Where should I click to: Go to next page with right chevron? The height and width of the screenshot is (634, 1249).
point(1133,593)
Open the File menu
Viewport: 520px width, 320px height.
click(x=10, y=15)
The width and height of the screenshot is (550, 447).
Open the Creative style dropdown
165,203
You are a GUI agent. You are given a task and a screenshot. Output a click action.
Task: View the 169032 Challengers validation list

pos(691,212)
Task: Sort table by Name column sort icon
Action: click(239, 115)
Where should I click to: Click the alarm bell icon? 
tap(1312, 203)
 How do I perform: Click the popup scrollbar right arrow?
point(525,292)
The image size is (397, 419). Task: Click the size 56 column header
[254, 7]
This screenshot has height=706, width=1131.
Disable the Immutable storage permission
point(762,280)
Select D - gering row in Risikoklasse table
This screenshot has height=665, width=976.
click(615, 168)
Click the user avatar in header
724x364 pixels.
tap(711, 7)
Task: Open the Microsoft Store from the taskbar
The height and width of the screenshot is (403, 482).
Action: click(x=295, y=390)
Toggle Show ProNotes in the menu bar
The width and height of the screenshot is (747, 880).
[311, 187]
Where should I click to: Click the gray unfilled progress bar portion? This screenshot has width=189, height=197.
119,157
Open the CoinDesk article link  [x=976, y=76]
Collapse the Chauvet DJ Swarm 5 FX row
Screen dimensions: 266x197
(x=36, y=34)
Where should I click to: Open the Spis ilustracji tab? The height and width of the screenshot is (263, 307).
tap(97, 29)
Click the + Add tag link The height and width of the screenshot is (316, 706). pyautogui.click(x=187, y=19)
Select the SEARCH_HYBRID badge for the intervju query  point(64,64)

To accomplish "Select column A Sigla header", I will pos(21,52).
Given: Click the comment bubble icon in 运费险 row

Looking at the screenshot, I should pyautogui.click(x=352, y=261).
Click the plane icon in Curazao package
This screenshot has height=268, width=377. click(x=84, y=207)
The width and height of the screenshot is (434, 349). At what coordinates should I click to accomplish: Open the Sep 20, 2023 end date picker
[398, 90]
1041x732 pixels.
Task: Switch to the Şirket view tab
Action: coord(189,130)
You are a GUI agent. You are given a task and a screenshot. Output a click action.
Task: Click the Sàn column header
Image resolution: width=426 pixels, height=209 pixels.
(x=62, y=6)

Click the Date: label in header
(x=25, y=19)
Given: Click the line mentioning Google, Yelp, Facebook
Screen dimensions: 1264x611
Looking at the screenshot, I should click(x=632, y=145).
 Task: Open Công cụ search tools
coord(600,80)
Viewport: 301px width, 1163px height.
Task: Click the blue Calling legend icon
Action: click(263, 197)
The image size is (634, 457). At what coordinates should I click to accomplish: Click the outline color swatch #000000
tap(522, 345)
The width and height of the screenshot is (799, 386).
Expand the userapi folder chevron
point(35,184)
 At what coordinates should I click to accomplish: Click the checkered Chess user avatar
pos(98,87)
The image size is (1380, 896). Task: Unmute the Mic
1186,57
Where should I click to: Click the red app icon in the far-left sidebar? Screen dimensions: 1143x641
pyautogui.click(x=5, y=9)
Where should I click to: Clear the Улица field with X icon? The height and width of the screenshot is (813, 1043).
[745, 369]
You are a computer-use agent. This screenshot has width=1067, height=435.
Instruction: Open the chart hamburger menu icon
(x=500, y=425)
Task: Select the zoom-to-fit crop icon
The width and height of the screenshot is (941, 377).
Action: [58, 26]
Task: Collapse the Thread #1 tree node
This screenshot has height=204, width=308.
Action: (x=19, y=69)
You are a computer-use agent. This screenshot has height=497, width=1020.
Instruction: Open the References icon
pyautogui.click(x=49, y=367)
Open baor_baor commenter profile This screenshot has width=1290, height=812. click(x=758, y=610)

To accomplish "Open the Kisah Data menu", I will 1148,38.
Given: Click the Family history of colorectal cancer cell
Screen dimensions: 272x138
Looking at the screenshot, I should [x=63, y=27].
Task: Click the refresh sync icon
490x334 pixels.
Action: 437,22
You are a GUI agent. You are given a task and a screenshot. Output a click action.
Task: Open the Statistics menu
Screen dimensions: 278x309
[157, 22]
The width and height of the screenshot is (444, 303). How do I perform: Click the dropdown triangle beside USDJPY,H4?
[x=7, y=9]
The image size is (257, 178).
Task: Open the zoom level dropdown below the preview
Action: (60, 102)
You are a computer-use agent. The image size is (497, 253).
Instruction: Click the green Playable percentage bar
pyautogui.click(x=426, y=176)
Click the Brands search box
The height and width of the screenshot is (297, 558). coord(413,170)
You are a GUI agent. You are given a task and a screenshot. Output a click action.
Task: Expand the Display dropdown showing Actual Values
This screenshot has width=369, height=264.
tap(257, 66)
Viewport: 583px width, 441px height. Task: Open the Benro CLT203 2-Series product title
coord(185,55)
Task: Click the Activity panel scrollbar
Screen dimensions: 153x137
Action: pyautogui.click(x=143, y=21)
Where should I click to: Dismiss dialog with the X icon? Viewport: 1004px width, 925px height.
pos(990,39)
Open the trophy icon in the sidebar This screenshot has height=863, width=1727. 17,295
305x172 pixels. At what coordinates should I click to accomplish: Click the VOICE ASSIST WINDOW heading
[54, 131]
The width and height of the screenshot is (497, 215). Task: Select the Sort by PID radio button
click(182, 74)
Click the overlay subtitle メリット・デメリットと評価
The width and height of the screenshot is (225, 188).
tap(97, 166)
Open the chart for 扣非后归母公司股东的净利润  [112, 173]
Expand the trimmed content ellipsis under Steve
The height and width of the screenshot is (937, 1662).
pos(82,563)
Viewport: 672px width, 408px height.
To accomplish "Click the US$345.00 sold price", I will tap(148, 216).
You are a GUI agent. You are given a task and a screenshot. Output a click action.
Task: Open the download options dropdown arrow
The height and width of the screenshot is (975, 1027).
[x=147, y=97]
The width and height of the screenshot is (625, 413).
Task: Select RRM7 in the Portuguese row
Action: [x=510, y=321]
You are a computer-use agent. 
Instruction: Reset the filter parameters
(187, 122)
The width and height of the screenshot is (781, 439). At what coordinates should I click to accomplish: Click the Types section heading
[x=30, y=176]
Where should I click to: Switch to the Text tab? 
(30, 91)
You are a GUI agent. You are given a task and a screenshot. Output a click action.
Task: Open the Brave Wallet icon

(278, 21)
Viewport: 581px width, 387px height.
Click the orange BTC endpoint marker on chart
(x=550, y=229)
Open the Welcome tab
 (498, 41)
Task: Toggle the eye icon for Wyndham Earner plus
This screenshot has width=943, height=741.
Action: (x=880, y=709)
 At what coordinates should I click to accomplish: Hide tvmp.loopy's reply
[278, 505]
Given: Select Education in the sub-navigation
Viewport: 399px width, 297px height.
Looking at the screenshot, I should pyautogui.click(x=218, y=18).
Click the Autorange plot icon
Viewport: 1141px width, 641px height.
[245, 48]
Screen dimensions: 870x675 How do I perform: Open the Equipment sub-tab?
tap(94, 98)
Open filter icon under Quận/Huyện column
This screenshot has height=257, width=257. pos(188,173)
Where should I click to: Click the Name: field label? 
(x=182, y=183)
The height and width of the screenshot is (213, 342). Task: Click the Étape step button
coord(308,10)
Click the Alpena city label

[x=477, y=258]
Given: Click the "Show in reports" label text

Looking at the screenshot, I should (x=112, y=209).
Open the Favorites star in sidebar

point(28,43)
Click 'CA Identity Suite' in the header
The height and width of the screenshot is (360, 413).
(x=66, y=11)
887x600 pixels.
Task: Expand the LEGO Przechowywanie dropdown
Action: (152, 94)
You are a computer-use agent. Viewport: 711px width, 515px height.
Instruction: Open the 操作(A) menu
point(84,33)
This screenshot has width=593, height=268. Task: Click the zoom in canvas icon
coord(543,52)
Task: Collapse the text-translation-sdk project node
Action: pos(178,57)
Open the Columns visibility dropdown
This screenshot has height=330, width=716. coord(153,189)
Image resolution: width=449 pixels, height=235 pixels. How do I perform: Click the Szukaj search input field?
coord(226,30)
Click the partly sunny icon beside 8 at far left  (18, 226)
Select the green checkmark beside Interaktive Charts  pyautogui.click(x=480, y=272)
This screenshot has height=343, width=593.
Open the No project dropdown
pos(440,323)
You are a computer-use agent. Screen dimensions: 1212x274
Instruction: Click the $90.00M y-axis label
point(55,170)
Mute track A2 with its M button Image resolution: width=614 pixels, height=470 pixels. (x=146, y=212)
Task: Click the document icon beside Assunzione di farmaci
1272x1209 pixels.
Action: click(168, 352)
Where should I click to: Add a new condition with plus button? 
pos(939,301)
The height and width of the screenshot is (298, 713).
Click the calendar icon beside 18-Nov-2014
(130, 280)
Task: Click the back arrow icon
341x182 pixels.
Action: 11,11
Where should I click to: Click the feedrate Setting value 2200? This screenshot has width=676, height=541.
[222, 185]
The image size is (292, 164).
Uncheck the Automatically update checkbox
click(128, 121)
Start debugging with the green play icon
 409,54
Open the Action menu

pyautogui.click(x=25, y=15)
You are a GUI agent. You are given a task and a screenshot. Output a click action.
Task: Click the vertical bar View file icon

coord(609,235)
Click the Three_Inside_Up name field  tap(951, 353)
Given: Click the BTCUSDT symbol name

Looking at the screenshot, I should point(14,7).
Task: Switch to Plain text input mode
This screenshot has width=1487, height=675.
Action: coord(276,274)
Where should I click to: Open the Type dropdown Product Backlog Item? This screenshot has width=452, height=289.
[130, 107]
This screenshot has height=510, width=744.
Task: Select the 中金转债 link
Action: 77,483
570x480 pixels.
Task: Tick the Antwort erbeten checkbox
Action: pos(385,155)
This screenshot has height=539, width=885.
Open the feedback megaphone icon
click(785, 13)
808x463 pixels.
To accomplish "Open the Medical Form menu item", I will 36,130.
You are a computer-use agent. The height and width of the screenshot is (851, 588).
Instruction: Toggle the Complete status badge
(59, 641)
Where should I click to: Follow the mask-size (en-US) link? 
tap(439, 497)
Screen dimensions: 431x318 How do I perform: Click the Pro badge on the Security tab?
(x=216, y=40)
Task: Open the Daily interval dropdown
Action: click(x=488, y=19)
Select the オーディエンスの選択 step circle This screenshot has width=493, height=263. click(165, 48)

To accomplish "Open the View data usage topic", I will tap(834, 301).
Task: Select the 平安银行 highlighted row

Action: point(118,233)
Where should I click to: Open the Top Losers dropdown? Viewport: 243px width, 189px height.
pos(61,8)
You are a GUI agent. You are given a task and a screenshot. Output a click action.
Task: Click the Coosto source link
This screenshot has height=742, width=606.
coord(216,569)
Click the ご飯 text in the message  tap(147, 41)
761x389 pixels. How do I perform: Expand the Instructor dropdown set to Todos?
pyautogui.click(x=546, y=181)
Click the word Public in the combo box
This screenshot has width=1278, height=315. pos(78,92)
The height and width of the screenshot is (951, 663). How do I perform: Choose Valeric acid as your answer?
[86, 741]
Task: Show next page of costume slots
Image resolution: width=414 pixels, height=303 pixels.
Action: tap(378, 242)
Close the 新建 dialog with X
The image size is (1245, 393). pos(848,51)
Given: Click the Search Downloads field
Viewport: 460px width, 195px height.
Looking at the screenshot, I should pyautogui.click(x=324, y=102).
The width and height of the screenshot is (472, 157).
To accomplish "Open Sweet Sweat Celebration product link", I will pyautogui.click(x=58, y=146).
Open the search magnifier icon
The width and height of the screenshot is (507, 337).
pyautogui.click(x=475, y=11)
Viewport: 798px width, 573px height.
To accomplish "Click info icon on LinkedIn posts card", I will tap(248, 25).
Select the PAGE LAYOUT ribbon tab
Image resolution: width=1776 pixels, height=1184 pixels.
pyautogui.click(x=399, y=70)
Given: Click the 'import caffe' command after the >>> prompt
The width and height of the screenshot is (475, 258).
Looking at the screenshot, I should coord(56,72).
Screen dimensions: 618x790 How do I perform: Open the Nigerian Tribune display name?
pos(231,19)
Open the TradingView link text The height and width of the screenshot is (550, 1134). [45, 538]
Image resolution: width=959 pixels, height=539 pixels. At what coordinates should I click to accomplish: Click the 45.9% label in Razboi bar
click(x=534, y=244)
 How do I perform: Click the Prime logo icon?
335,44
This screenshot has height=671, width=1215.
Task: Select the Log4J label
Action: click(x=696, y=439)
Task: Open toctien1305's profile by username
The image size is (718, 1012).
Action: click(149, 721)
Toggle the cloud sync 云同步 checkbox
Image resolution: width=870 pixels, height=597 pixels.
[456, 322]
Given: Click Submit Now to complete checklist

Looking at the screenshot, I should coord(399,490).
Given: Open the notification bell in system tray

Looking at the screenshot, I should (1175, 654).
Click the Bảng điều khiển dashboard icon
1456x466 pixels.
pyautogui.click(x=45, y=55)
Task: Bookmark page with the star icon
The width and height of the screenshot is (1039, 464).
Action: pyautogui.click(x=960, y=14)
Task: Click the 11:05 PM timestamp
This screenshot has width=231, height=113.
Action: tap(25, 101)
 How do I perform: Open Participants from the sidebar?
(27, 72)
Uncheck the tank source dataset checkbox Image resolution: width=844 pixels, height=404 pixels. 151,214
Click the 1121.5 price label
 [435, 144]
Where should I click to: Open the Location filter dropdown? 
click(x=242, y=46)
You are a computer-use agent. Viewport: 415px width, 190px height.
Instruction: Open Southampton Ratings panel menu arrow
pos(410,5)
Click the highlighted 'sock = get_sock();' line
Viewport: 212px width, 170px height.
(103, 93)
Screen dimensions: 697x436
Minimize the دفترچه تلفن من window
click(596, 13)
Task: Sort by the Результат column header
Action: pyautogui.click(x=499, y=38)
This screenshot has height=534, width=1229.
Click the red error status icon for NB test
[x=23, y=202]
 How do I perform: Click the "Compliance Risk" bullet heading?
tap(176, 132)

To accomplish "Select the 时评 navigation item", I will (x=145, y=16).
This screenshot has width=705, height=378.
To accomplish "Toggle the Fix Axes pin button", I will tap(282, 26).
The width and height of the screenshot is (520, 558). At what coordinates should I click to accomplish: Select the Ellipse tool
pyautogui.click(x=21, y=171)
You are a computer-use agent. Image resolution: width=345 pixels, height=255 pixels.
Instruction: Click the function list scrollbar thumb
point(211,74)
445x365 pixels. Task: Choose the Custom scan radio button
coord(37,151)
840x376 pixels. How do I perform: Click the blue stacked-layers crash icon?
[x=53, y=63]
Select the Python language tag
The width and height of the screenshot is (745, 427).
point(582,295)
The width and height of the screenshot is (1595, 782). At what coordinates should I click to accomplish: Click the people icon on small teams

+ + + + + + +

WHAT IS EXPECTED:
All lines in the records above with "navigation" need to be found and copied.

RESPONSE TO THIS TASK:
Given: Select Education in the sub-navigation
To accomplish "Select the 时评 navigation item", I will (x=145, y=16).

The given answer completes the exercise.